** start of Records for this task **

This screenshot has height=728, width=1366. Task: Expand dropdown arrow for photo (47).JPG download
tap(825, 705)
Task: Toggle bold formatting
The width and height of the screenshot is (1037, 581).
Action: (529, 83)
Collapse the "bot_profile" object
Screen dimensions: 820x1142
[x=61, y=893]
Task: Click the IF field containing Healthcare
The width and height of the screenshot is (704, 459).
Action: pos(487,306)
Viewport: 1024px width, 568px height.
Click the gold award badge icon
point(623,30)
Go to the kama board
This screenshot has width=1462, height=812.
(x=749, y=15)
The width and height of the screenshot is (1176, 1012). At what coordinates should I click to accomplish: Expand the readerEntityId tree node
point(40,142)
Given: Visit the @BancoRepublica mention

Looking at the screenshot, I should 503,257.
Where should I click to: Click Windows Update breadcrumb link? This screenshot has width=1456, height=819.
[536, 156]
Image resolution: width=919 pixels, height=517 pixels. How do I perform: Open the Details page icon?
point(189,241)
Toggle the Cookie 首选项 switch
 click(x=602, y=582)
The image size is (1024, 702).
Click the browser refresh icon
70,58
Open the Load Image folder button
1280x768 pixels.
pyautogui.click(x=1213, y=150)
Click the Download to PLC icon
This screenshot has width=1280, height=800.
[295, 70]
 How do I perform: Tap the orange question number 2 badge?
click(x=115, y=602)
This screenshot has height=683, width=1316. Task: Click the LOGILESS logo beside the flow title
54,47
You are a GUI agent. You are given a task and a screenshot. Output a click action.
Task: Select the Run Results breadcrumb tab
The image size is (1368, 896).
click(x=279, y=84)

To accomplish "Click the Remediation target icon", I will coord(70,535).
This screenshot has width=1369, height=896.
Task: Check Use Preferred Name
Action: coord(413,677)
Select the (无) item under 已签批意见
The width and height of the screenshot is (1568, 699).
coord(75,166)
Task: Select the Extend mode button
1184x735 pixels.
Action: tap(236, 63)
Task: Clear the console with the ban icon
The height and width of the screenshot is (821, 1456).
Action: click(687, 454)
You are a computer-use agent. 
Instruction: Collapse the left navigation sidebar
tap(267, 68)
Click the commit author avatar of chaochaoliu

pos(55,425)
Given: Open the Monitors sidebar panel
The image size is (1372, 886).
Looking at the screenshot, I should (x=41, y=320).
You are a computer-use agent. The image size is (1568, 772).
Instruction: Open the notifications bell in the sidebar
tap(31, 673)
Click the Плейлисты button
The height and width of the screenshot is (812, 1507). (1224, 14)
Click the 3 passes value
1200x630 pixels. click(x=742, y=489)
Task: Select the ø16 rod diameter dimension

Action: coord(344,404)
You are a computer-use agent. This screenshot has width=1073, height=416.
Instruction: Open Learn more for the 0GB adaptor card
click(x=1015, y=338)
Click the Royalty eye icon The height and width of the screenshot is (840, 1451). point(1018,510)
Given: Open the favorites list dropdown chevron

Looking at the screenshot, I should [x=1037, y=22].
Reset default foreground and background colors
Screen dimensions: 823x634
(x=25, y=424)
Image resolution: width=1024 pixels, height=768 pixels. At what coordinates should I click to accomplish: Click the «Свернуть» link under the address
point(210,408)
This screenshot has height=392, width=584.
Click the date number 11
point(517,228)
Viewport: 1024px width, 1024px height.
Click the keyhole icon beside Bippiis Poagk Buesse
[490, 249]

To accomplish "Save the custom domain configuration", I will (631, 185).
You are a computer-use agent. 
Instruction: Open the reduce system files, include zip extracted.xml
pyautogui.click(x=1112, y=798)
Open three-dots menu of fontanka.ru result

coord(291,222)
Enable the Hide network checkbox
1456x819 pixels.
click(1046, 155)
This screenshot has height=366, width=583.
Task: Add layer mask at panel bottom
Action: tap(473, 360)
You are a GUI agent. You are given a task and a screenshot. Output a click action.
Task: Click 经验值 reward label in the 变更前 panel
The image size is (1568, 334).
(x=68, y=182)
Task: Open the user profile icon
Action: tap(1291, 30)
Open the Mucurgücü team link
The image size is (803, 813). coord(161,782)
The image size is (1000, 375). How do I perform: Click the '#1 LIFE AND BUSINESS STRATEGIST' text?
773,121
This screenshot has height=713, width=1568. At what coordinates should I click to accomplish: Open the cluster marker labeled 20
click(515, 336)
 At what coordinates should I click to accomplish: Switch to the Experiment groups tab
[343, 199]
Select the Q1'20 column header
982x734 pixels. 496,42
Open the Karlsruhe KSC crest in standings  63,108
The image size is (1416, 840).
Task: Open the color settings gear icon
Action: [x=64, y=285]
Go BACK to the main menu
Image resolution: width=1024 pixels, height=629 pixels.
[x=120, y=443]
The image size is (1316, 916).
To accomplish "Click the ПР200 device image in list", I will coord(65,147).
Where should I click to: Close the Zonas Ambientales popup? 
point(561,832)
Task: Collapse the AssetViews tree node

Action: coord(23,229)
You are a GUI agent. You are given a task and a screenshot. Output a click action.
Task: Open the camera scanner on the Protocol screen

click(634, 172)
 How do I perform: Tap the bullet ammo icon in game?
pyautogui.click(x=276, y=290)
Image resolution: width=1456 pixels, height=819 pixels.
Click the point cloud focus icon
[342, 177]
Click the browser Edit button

** end of Records for this task **

### Problem
Please turn all the entries above into a Markdown table with the columns "Row" and "Line." Give one numbered row per line and leave out blank lines.

### Written response
| Row | Line |
|---|---|
| 1 | This screenshot has height=728, width=1366. Task: Expand dropdown arrow for photo (47).JPG download |
| 2 | tap(825, 705) |
| 3 | Task: Toggle bold formatting |
| 4 | The width and height of the screenshot is (1037, 581). |
| 5 | Action: (529, 83) |
| 6 | Collapse the "bot_profile" object |
| 7 | Screen dimensions: 820x1142 |
| 8 | [x=61, y=893] |
| 9 | Task: Click the IF field containing Healthcare |
| 10 | The width and height of the screenshot is (704, 459). |
| 11 | Action: pos(487,306) |
| 12 | Viewport: 1024px width, 568px height. |
| 13 | Click the gold award badge icon |
| 14 | point(623,30) |
| 15 | Go to the kama board |
| 16 | This screenshot has width=1462, height=812. |
| 17 | (x=749, y=15) |
| 18 | The width and height of the screenshot is (1176, 1012). At what coordinates should I click to accomplish: Expand the readerEntityId tree node |
| 19 | point(40,142) |
| 20 | Given: Visit the @BancoRepublica mention |
| 21 | Looking at the screenshot, I should 503,257. |
| 22 | Where should I click to: Click Windows Update breadcrumb link? This screenshot has width=1456, height=819. |
| 23 | [536, 156] |
| 24 | Image resolution: width=919 pixels, height=517 pixels. How do I perform: Open the Details page icon? |
| 25 | point(189,241) |
| 26 | Toggle the Cookie 首选项 switch |
| 27 |  click(x=602, y=582) |
| 28 | The image size is (1024, 702). |
| 29 | Click the browser refresh icon |
| 30 | 70,58 |
| 31 | Open the Load Image folder button |
| 32 | 1280x768 pixels. |
| 33 | pyautogui.click(x=1213, y=150) |
| 34 | Click the Download to PLC icon |
| 35 | This screenshot has width=1280, height=800. |
| 36 | [295, 70] |
| 37 |  How do I perform: Tap the orange question number 2 badge? |
| 38 | click(x=115, y=602) |
| 39 | This screenshot has height=683, width=1316. Task: Click the LOGILESS logo beside the flow title |
| 40 | 54,47 |
| 41 | You are a GUI agent. You are given a task and a screenshot. Output a click action. |
| 42 | Task: Select the Run Results breadcrumb tab |
| 43 | The image size is (1368, 896). |
| 44 | click(x=279, y=84) |
| 45 | To accomplish "Click the Remediation target icon", I will coord(70,535). |
| 46 | This screenshot has width=1369, height=896. |
| 47 | Task: Check Use Preferred Name |
| 48 | Action: coord(413,677) |
| 49 | Select the (无) item under 已签批意见 |
| 50 | The width and height of the screenshot is (1568, 699). |
| 51 | coord(75,166) |
| 52 | Task: Select the Extend mode button |
| 53 | 1184x735 pixels. |
| 54 | Action: tap(236, 63) |
| 55 | Task: Clear the console with the ban icon |
| 56 | The height and width of the screenshot is (821, 1456). |
| 57 | Action: click(687, 454) |
| 58 | You are a computer-use agent.  |
| 59 | Instruction: Collapse the left navigation sidebar |
| 60 | tap(267, 68) |
| 61 | Click the commit author avatar of chaochaoliu |
| 62 | pos(55,425) |
| 63 | Given: Open the Monitors sidebar panel |
| 64 | The image size is (1372, 886). |
| 65 | Looking at the screenshot, I should (x=41, y=320). |
| 66 | You are a computer-use agent. The image size is (1568, 772). |
| 67 | Instruction: Open the notifications bell in the sidebar |
| 68 | tap(31, 673) |
| 69 | Click the Плейлисты button |
| 70 | The height and width of the screenshot is (812, 1507). (1224, 14) |
| 71 | Click the 3 passes value |
| 72 | 1200x630 pixels. click(x=742, y=489) |
| 73 | Task: Select the ø16 rod diameter dimension |
| 74 | Action: coord(344,404) |
| 75 | You are a computer-use agent. This screenshot has width=1073, height=416. |
| 76 | Instruction: Open Learn more for the 0GB adaptor card |
| 77 | click(x=1015, y=338) |
| 78 | Click the Royalty eye icon The height and width of the screenshot is (840, 1451). point(1018,510) |
| 79 | Given: Open the favorites list dropdown chevron |
| 80 | Looking at the screenshot, I should [x=1037, y=22]. |
| 81 | Reset default foreground and background colors |
| 82 | Screen dimensions: 823x634 |
| 83 | (x=25, y=424) |
| 84 | Image resolution: width=1024 pixels, height=768 pixels. At what coordinates should I click to accomplish: Click the «Свернуть» link under the address |
| 85 | point(210,408) |
| 86 | This screenshot has height=392, width=584. |
| 87 | Click the date number 11 |
| 88 | point(517,228) |
| 89 | Viewport: 1024px width, 1024px height. |
| 90 | Click the keyhole icon beside Bippiis Poagk Buesse |
| 91 | [490, 249] |
| 92 | To accomplish "Save the custom domain configuration", I will (631, 185). |
| 93 | You are a computer-use agent.  |
| 94 | Instruction: Open the reduce system files, include zip extracted.xml |
| 95 | pyautogui.click(x=1112, y=798) |
| 96 | Open three-dots menu of fontanka.ru result |
| 97 | coord(291,222) |
| 98 | Enable the Hide network checkbox |
| 99 | 1456x819 pixels. |
| 100 | click(1046, 155) |
| 101 | This screenshot has height=366, width=583. |
| 102 | Task: Add layer mask at panel bottom |
| 103 | Action: tap(473, 360) |
| 104 | You are a GUI agent. You are given a task and a screenshot. Output a click action. |
| 105 | Task: Click 经验值 reward label in the 变更前 panel |
| 106 | The image size is (1568, 334). |
| 107 | (x=68, y=182) |
| 108 | Task: Open the user profile icon |
| 109 | Action: tap(1291, 30) |
| 110 | Open the Mucurgücü team link |
| 111 | The image size is (803, 813). coord(161,782) |
| 112 | The image size is (1000, 375). How do I perform: Click the '#1 LIFE AND BUSINESS STRATEGIST' text? |
| 113 | 773,121 |
| 114 | This screenshot has height=713, width=1568. At what coordinates should I click to accomplish: Open the cluster marker labeled 20 |
| 115 | click(515, 336) |
| 116 |  At what coordinates should I click to accomplish: Switch to the Experiment groups tab |
| 117 | [343, 199] |
| 118 | Select the Q1'20 column header |
| 119 | 982x734 pixels. 496,42 |
| 120 | Open the Karlsruhe KSC crest in standings  63,108 |
| 121 | The image size is (1416, 840). |
| 122 | Task: Open the color settings gear icon |
| 123 | Action: [x=64, y=285] |
| 124 | Go BACK to the main menu |
| 125 | Image resolution: width=1024 pixels, height=629 pixels. |
| 126 | [x=120, y=443] |
| 127 | The image size is (1316, 916). |
| 128 | To accomplish "Click the ПР200 device image in list", I will coord(65,147). |
| 129 | Where should I click to: Close the Zonas Ambientales popup?  |
| 130 | point(561,832) |
| 131 | Task: Collapse the AssetViews tree node |
| 132 | Action: coord(23,229) |
| 133 | You are a GUI agent. You are given a task and a screenshot. Output a click action. |
| 134 | Task: Open the camera scanner on the Protocol screen |
| 135 | click(634, 172) |
| 136 |  How do I perform: Tap the bullet ammo icon in game? |
| 137 | pyautogui.click(x=276, y=290) |
| 138 | Image resolution: width=1456 pixels, height=819 pixels. |
| 139 | Click the point cloud focus icon |
| 140 | [342, 177] |
| 141 | Click the browser Edit button |